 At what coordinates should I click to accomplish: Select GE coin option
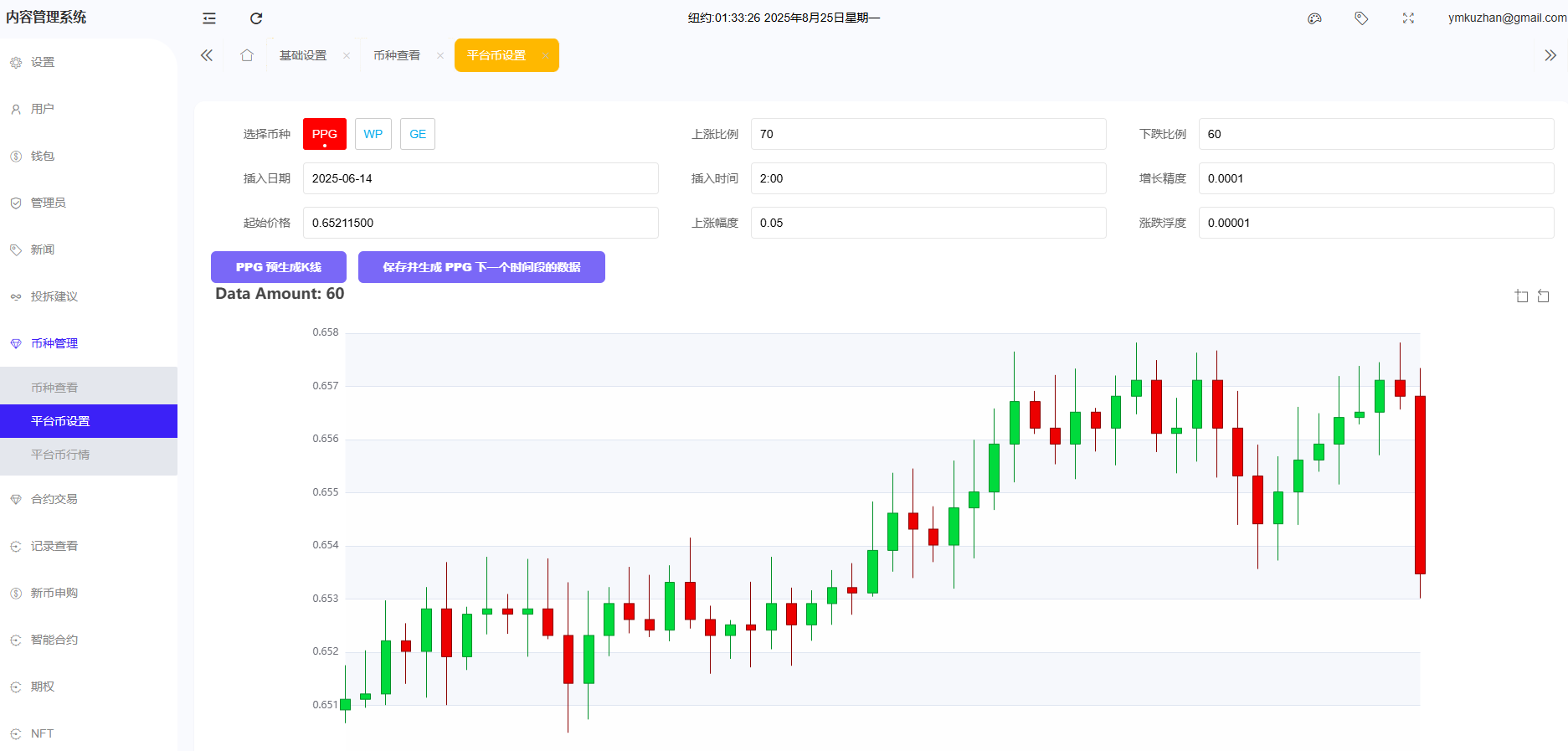coord(417,134)
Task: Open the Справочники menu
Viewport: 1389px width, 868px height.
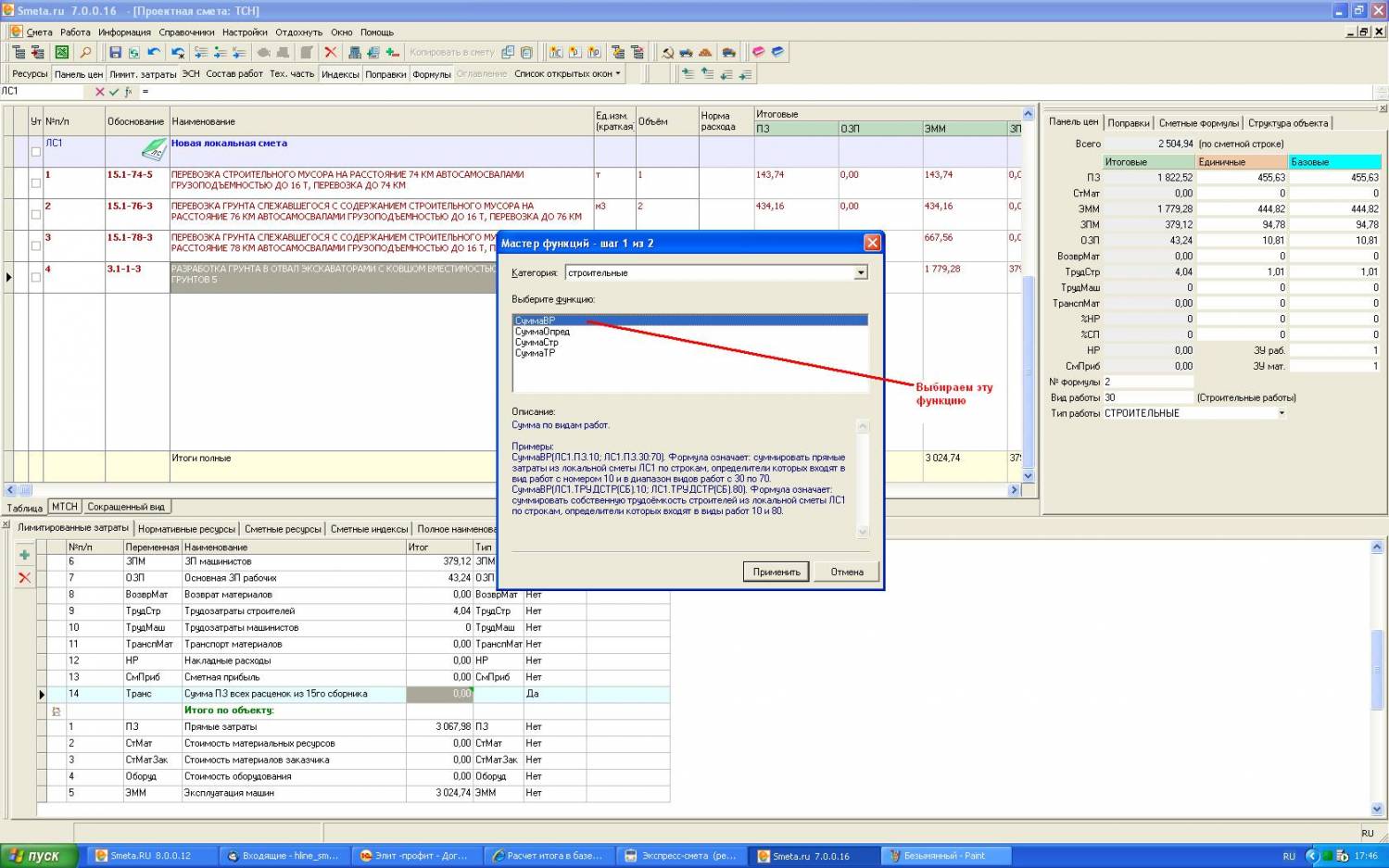Action: click(x=186, y=32)
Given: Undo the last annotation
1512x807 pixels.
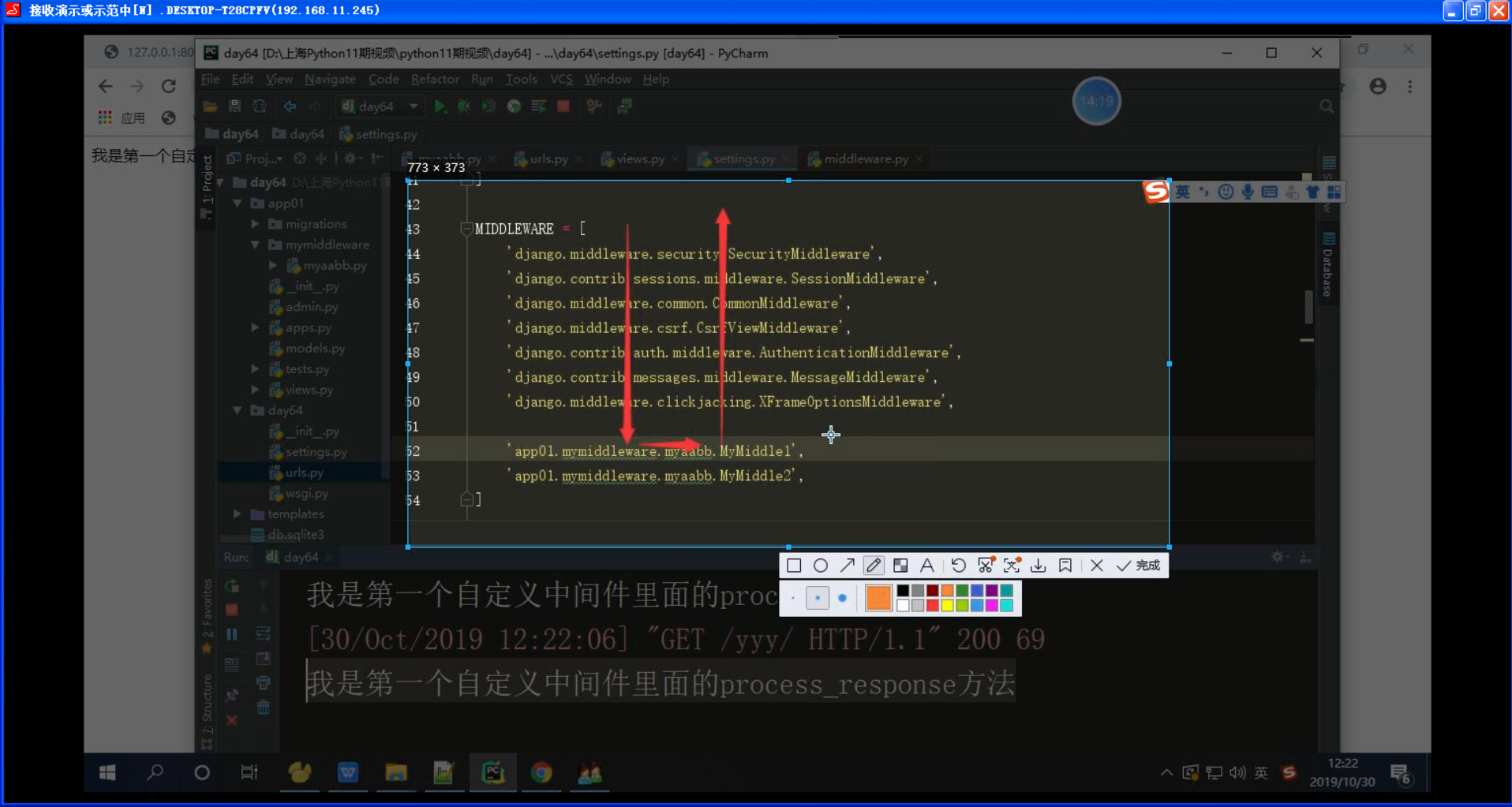Looking at the screenshot, I should pyautogui.click(x=958, y=566).
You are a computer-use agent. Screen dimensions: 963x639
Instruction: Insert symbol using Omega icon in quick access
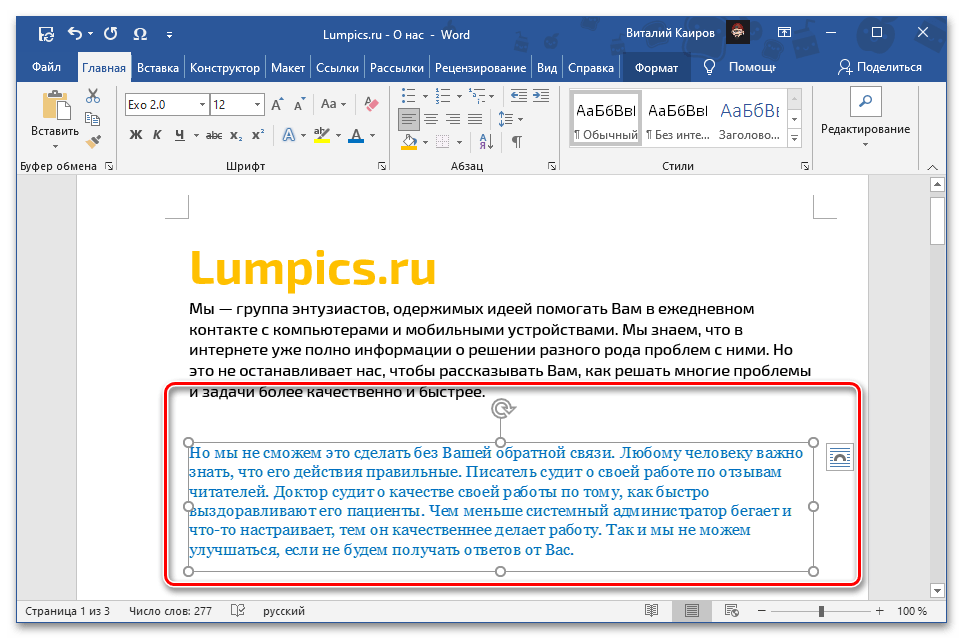141,35
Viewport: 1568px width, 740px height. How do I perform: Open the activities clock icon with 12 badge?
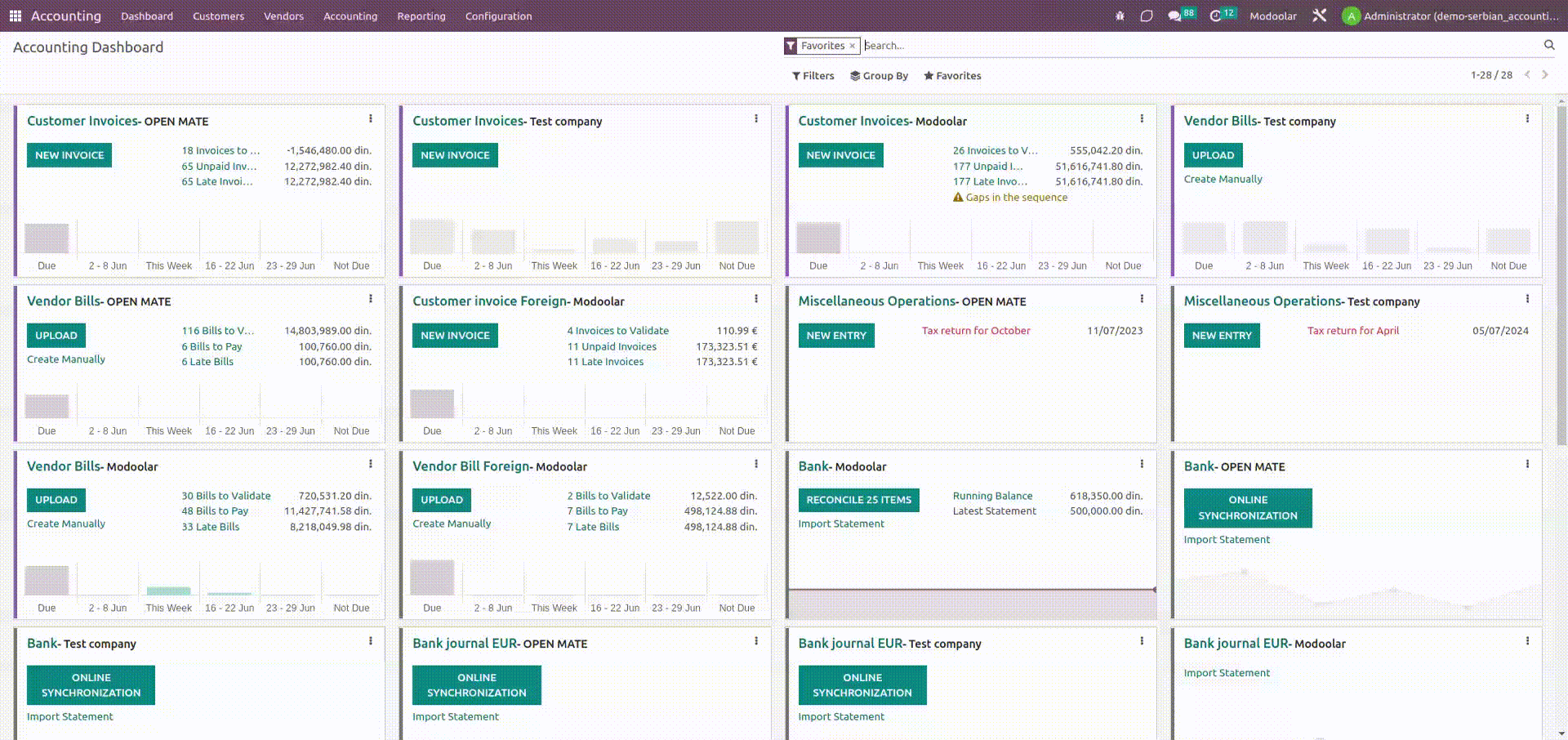[1215, 16]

Prompt> Output the records above as they stand, from the first line to the line with "You are a computer-use", inclusive, and exclude the pictures.

Solution to this task>
 At what coordinates should I click to accomplish: Select GE coin option
coord(417,134)
Task: Open the Справочники menu
Viewport: 1389px width, 868px height.
Action: click(x=186, y=32)
Given: Undo the last annotation
1512x807 pixels.
Looking at the screenshot, I should pyautogui.click(x=958, y=566).
You are a computer-use agent. Screen dimensions: 963x639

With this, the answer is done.